Based upon one of the oldest standard patterns*, the Kings and Queens are three-quarter length figures whilst the Jacks are full-length with legs giving the impression that they are walking about! Single-ended (full-length) courts were common in the early 19th century, but were gradually replaced by double-ended courts. All costumes are elaborately decorated. Whilst several manufacturers were experimenting with decorated versions of the standard International pattern, this is definitely the most remarkable example designed by Dondorf. Examples are known with wrappers printed for Hegt & Co.
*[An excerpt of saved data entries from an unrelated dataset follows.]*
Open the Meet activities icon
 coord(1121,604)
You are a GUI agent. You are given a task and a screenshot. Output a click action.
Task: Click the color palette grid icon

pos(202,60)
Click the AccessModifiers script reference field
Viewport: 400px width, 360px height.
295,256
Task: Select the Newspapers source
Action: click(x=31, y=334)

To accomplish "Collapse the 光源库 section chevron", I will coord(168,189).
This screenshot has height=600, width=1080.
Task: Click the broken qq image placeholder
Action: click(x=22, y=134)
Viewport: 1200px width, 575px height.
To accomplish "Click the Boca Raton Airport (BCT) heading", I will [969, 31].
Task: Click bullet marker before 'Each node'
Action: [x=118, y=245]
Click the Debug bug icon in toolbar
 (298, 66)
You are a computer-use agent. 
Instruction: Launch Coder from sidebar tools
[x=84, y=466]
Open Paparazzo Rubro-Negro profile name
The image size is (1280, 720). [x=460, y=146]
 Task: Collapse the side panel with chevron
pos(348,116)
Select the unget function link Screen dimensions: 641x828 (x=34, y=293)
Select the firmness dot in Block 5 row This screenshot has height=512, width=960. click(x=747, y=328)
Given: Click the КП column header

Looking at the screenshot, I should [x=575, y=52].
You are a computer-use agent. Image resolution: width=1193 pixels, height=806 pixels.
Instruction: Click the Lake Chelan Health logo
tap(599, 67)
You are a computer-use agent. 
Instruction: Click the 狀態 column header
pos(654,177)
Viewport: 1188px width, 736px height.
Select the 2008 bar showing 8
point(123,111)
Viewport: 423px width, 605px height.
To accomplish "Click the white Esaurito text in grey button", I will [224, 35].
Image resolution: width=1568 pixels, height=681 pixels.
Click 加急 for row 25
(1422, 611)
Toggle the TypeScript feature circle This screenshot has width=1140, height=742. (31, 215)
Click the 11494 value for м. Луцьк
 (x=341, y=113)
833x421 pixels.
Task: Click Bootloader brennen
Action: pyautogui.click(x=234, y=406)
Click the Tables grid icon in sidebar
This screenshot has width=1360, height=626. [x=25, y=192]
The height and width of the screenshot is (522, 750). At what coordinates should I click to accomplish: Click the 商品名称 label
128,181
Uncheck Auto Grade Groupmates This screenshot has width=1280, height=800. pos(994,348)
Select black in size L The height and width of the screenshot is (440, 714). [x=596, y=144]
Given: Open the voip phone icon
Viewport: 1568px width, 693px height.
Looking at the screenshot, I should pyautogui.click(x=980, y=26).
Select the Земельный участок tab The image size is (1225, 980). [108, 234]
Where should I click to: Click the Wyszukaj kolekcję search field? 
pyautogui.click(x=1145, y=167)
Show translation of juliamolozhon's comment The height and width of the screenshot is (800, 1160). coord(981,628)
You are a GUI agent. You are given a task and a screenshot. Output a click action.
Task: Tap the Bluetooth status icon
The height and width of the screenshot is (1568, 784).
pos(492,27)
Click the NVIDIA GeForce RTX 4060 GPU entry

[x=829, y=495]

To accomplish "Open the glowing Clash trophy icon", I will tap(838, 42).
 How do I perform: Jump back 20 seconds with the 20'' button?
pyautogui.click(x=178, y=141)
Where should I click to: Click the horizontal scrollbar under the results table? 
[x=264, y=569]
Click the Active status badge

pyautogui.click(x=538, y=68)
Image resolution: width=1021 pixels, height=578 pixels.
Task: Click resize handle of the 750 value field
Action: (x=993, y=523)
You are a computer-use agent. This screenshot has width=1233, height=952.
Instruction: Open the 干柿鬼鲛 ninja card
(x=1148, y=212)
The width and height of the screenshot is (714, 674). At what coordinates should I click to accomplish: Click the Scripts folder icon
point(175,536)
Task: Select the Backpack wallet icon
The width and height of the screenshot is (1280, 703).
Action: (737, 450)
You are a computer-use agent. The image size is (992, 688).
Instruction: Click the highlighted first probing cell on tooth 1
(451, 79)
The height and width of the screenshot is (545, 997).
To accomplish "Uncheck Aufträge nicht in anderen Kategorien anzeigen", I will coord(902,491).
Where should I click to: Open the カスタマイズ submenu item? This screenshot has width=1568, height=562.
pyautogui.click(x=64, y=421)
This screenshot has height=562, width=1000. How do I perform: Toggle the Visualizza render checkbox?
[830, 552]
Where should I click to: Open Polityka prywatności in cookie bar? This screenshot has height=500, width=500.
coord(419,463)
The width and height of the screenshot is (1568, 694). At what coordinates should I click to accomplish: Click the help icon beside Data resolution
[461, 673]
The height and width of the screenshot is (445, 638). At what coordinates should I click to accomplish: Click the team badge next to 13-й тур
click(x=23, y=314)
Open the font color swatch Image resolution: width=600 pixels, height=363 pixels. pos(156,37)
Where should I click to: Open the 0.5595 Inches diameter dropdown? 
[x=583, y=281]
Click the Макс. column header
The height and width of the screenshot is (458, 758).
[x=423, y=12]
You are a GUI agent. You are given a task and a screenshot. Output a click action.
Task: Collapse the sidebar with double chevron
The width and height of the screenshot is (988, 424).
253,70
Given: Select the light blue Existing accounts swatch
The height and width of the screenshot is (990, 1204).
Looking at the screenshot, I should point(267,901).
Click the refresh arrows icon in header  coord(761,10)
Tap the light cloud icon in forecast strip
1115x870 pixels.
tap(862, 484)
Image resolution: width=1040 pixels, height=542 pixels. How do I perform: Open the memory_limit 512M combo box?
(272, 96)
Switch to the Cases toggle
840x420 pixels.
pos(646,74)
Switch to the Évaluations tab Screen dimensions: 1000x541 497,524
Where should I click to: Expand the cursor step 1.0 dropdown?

Trading Company, Rangoon (Burma).
* Note: playing cards from northern France reached England in the 15th century and became the English International pattern. These cards have many similarities but are not exact faithful copies of the 'English' pattern. Even the Ace of Spades has a lion and unicorn.
Above & left: Dondorf's Birma Karte No.194 printed by chromolithography for exportation to British and other colonies, 1867-1920. 52 cards, square corners, no indices, the reverse is blank but could also be a tartan pattern of green and pink lines. Size: 64x94 mms. The name of the manufacturer appears somewhere on each court card as well as the Ace of Spades. Single-ended (full-length) courts were common in the early 19th century, but were gradually replaced by double-ended courts. For a time the two forms were used side by side. Images courtesy Barney Townshend.